* [Work instructions]: Copy out everything from the line containing "Given: Switch to 週足 weekly chart" down to the end of the records, changing "bar" to "box" and leaving all else as it is. Leave the pictures out of your answer.

[Records about locating elements on screens]
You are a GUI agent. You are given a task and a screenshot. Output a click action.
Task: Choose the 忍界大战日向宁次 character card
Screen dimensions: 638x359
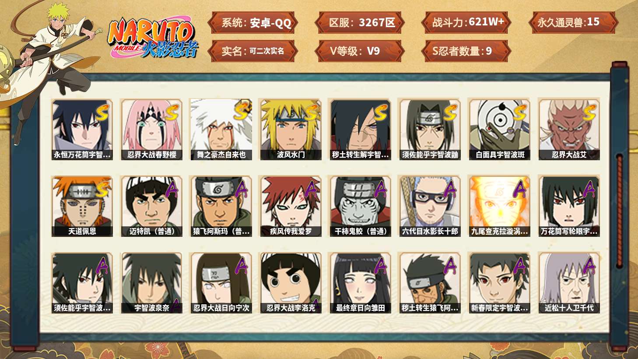point(221,283)
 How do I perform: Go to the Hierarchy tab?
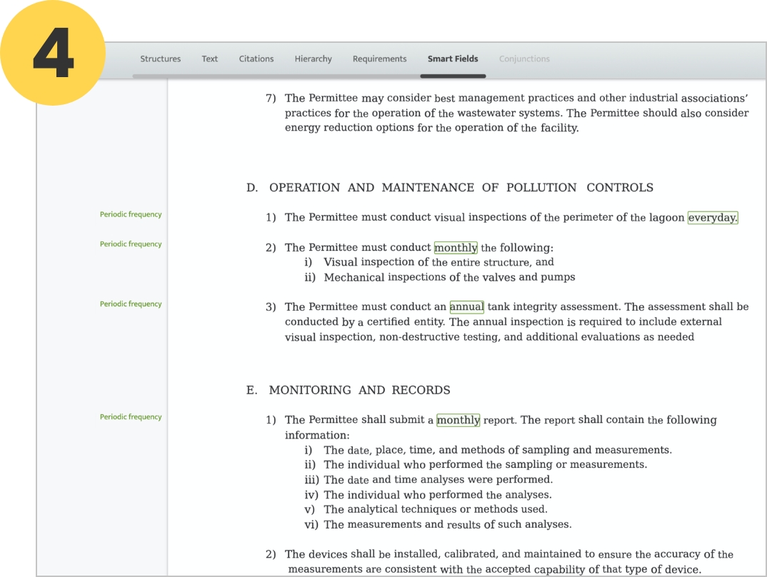pyautogui.click(x=313, y=59)
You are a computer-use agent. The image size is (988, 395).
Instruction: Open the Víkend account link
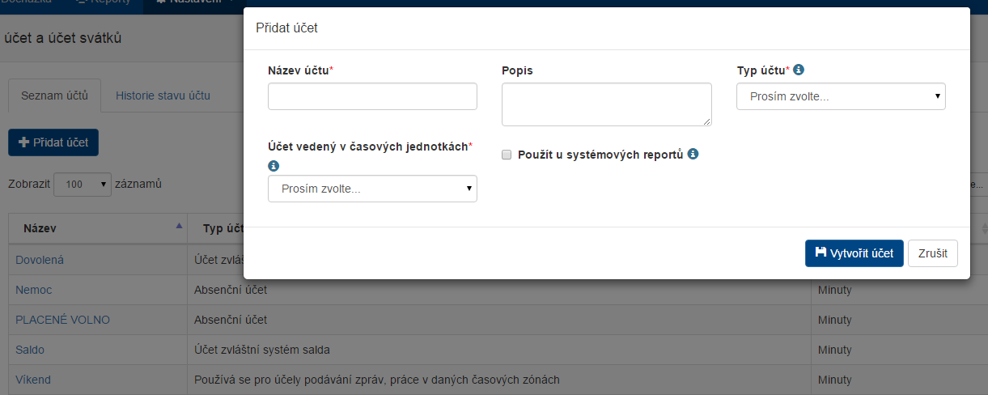pyautogui.click(x=33, y=380)
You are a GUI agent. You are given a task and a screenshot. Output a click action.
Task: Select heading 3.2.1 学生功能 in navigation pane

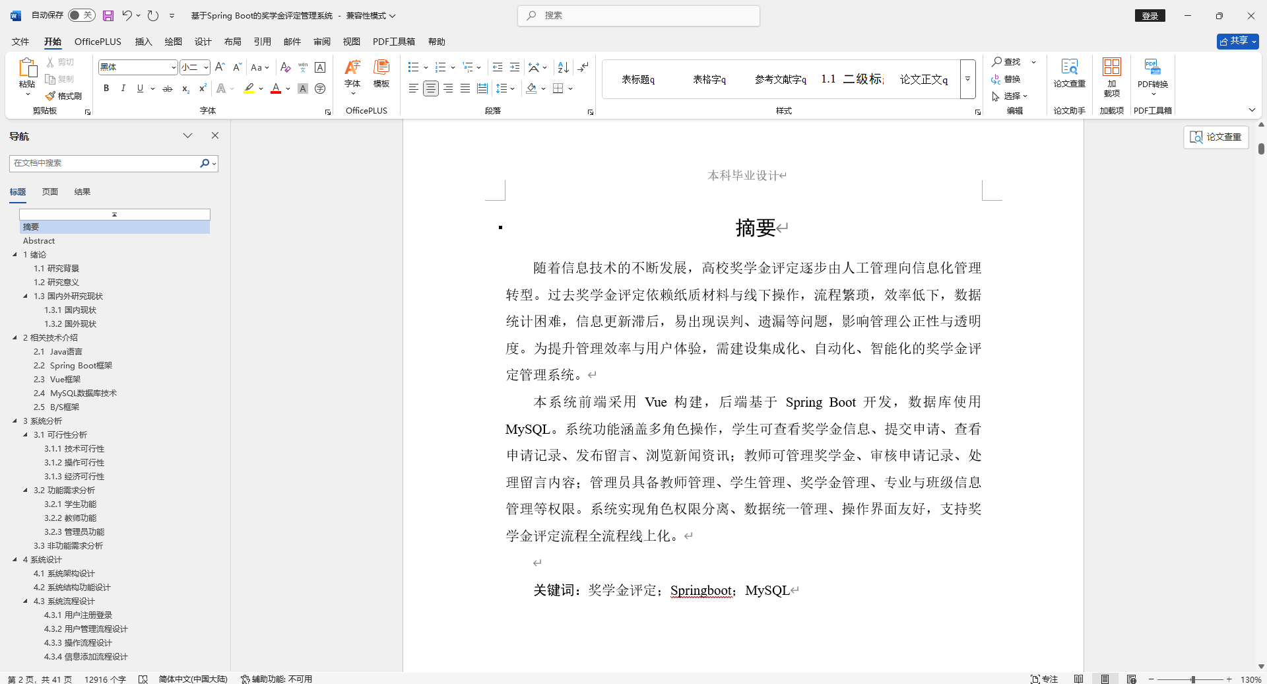(x=71, y=504)
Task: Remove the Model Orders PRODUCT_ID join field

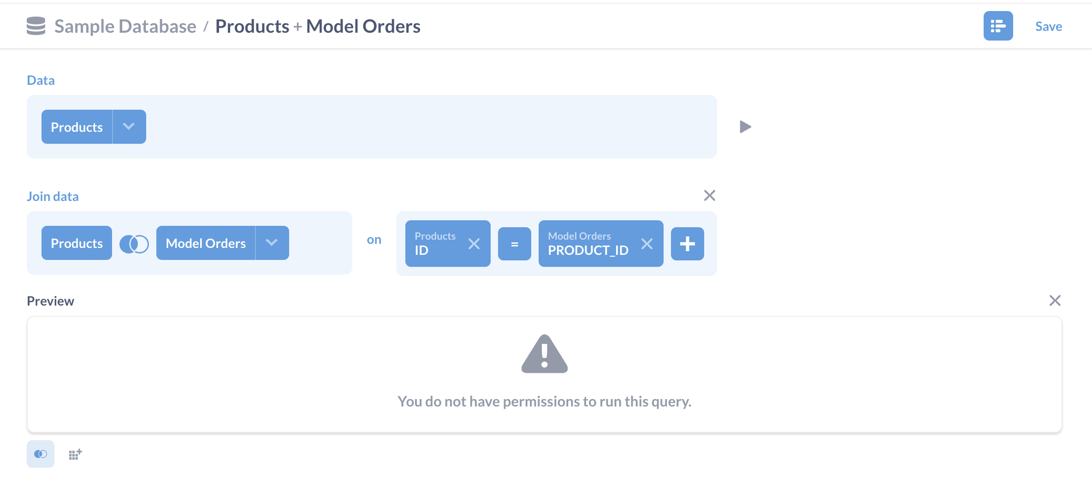Action: coord(647,243)
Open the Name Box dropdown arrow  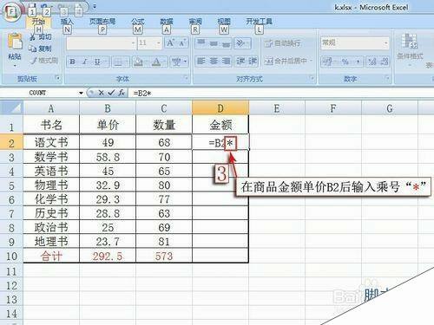[81, 93]
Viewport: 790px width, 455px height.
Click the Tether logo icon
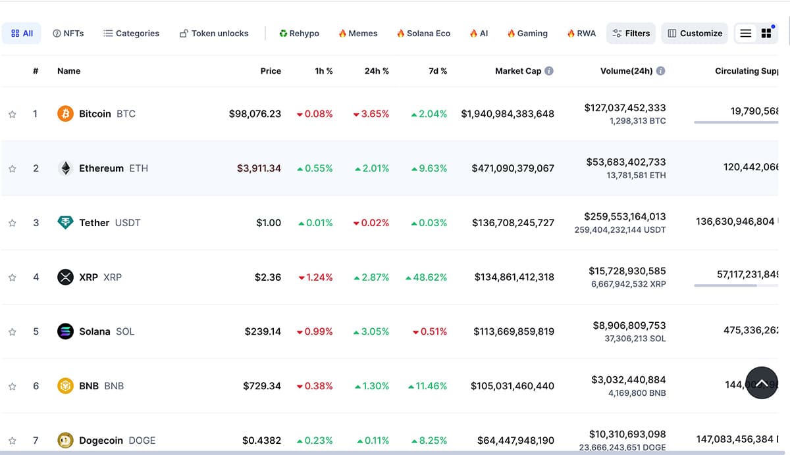(x=65, y=223)
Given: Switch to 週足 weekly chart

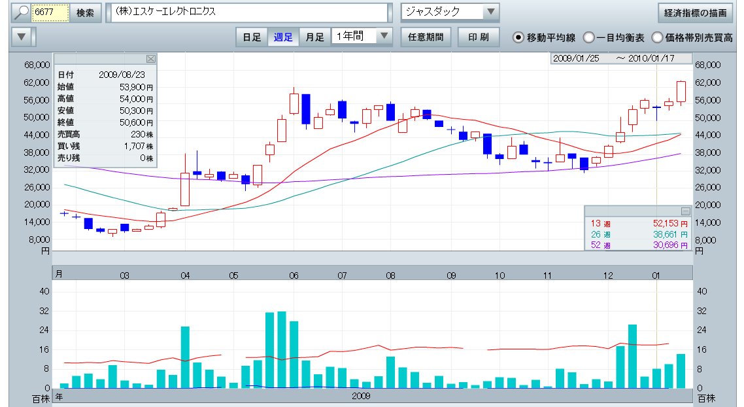Looking at the screenshot, I should point(283,37).
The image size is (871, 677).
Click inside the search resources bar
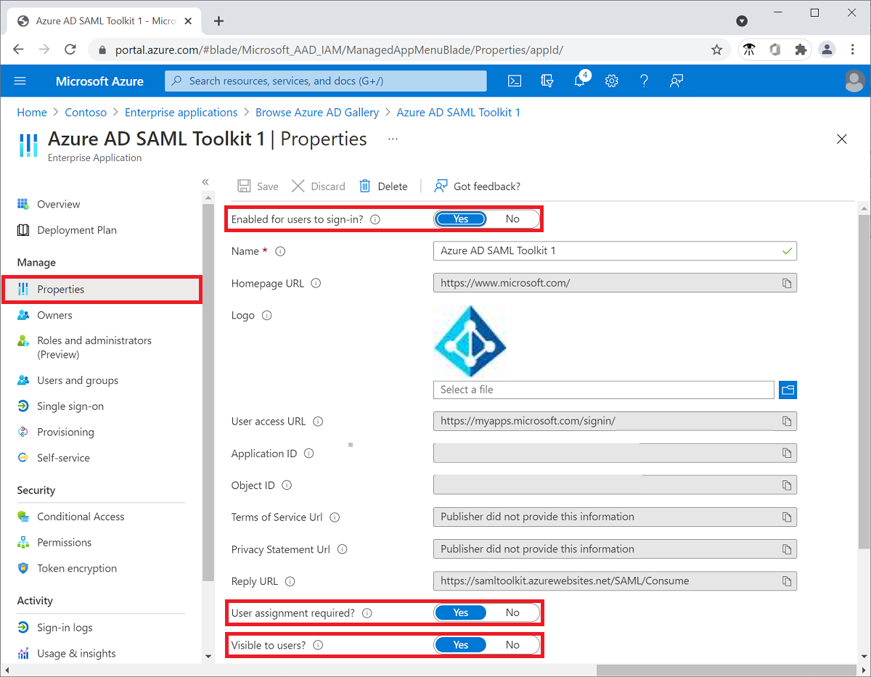325,81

* [Exercise response]:
Given: Switch to 週足 weekly chart

Looking at the screenshot, I should point(283,37).
The image size is (871, 677).
Click inside the search resources box
325,81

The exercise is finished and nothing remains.